Straightforward enough. Let's take a brief look under the hood.

julia> 4ch:5gr
(4ch + 0gr):(0ch + 5gr)

julia> 4ch:4ch+3gr
(4ch + 0gr):(4ch + 3gr)

julia> 17:3ch
(17cu + 0ch):(0cu + 3ch)

julia> 8tw:1tw
8tw:1tw

One of the things this illustrates is that StringUnitRanges are never simplified, in contrast to the ordinary sort of UnitRange:

julia> 5:1
5:4

julia> isempty(5:1)
true

This is true even when we can statically determine that the span must be empty.

The reasoning is that it's better to have consistent behavior, and for some ranges of disparate units, they could describe a slice with contents at one offset of a string, and be empty at a different offset.

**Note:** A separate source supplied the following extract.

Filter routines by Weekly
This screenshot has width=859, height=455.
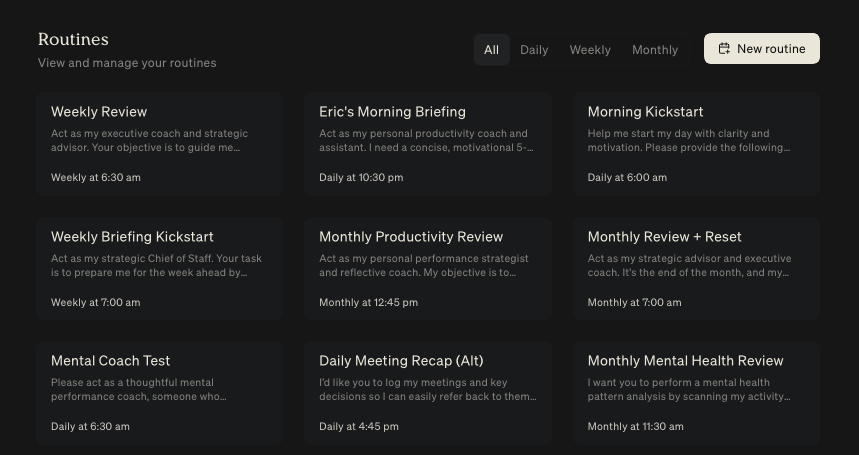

StringUnits does fast-path empty units of the same type, since 5gr:3gr will never have contents, and isempty works out of the box on these. But be cautious: comparison of disparate units isn't supported, so don't call this function on a range without knowing the types of that range.

julia> isempty(5tw:1tw)
true

julia> isempty(5tw:7tw)
false

julia> isempty(4ch:3gr)
ERROR: ArgumentError: can't compare lengths for offset string units

This is because isless doesn't support an "I don't know" answer. So even though we can statically determine that 14cu < 3ch is always false, since a Char is at most four bytes wide, we can't say the same for 6cu ≤ 3ch: it's true for emoji and Greek, but not for ASCII. It would be possible to return missing under these circumstances, but this would more than likely create more problems than just throwing an error for such comparisons.

For the more usual case of homogenous StringUnitRanges, the logic will reuse the count from the start unit, so if you have a very long string and index a range like mylongstring[10000gr:10100gr], getindex will count off 10,000 graphemes, note the offset, count off an additional 100, then return the indicated slice.

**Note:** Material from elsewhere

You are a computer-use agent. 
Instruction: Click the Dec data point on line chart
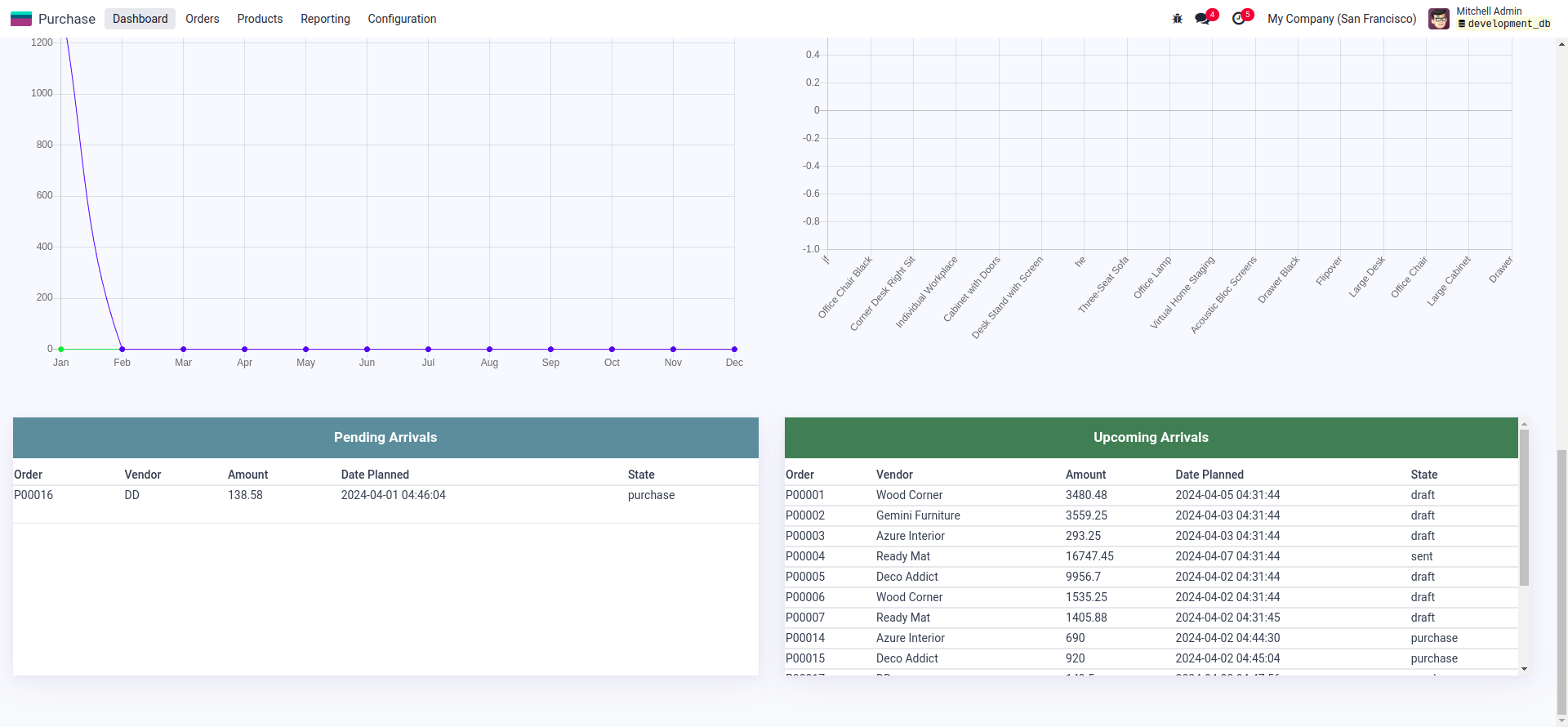[x=734, y=350]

The following might be obvious, but is perhaps worth noting anyway: with the exception of cu, all of the StringUnits have O(n) performance on indexing. Ranges of differing units will have to start the count over for the stop range as well. It would be possible to optimize that case somewhat, but it would greatly add to the complexity of the implementation and is unlikely to be useful to practical programs which employ the package.

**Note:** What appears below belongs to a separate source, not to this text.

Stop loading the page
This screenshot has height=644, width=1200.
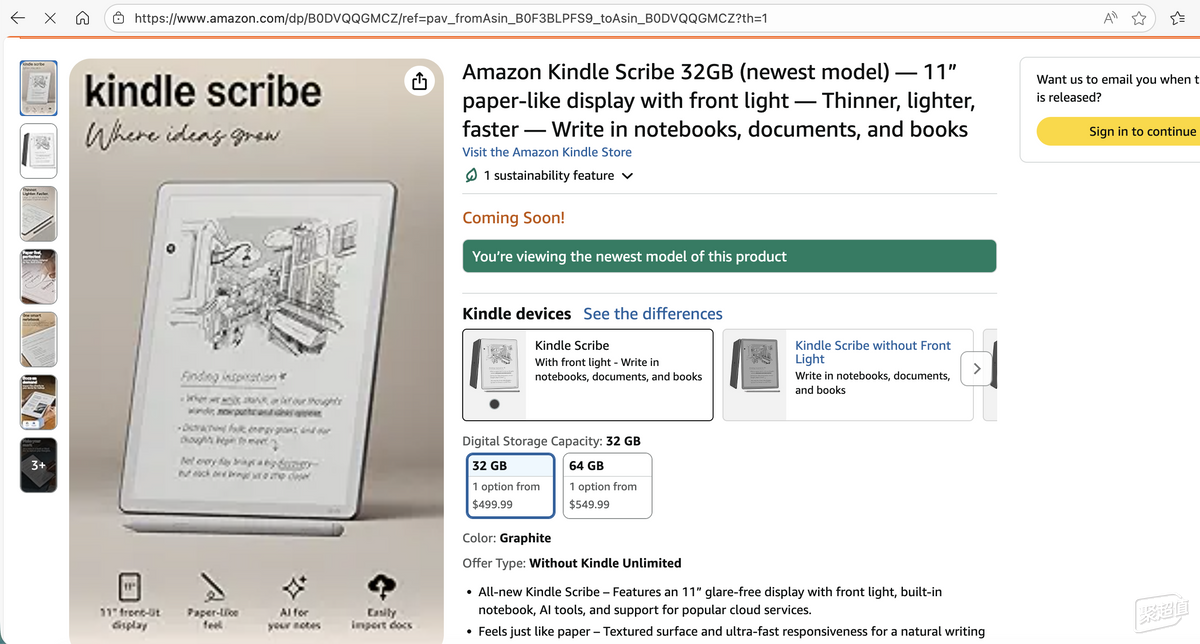[51, 18]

Getting better performance is more of a matter of writing an AbstractString subclass with a different structure, and adapting StringUnits to it, a project I happen to be working on. There's some discussion of how to adapt StringUnits to a custom AbstractString subtype in the docstrings section.

Inclusion

StringUnits can be tested for inclusion.

julia> 3gr ∈ 1gr:5gr
true

julia> 3gr ∈ 1ch:50ch
false

julia> 3ch ∈ 1cu:50ch
false

julia> 3ch + 1gr ∈ 1ch+1gr:10ch+3gr
false

This is also conservative, but will always return a Bool. The philosophy here is that a StringUnitRange is a range of that unit, not per se a description of a section of a given String.

These behaviors are consistent with Base:

julia> 5 ∈ "ab5cd"
false

julia> 5 < "five"
ERROR: MethodError: no method matching isless(::Int64, ::String)

Homogenous StringUnits may be iterated. Another description of our implementation of in is that a given StringUnit is in a StringUnitRange only if iterating that range will produce that unit.

julia> [unit for unit in 1gr:10gr]
10-element Vector{StringUnits.GraphemeUnit}:
 1gr
 2gr
 3gr
 4gr
 5gr
 6gr
 7gr
 8gr
 9gr
 10gr

This will complain about incomparable lengths if tried on ranges where the concept is ill-formed, there being no way to describe the steps in the range 1cu:5gr or the many variations like it.

Miscellaneous

Methods have been implemented for Base functions which are documented to take a string and an index.

julia> ref =  "a👍🏼a👎🏼a👍🏼a👎🏼a"
"a👍🏼a👎🏼a👍🏼a👎🏼a"

julia> ref2 = "a👍a👎a👍a👎a"
"a👍a👎a👍a👎a"

julia> findnext('a', ref, 4gr)
19

julia> findprev('a', ref, 8gr)
28

julia> findnext(c -> c == 'a', ref2, 6tw)
11

julia> findprev(c -> c == 'a', ref2, 11tw)
16

julia> length(ref, 1ch, 4gr)
6

julia> length(ref[1ch:4gr])
6

If we missed any, feel free to open an issue.

Custom functions which take a string and an index should be easy to adapt:

function mystringfn(str::AbstractString, unit::AbstractStringUnit, args...)
    mystringfn(str, StringUnits.offsetfrom(str, unit), args...)
end

Quirks

StringUnits is a young package. I've shaken out any number of bugs, and one might fairly expect that more remain. However, it might also do things one wouldn't expect, especially when playing around with complex chains of disparate units out of curiousity.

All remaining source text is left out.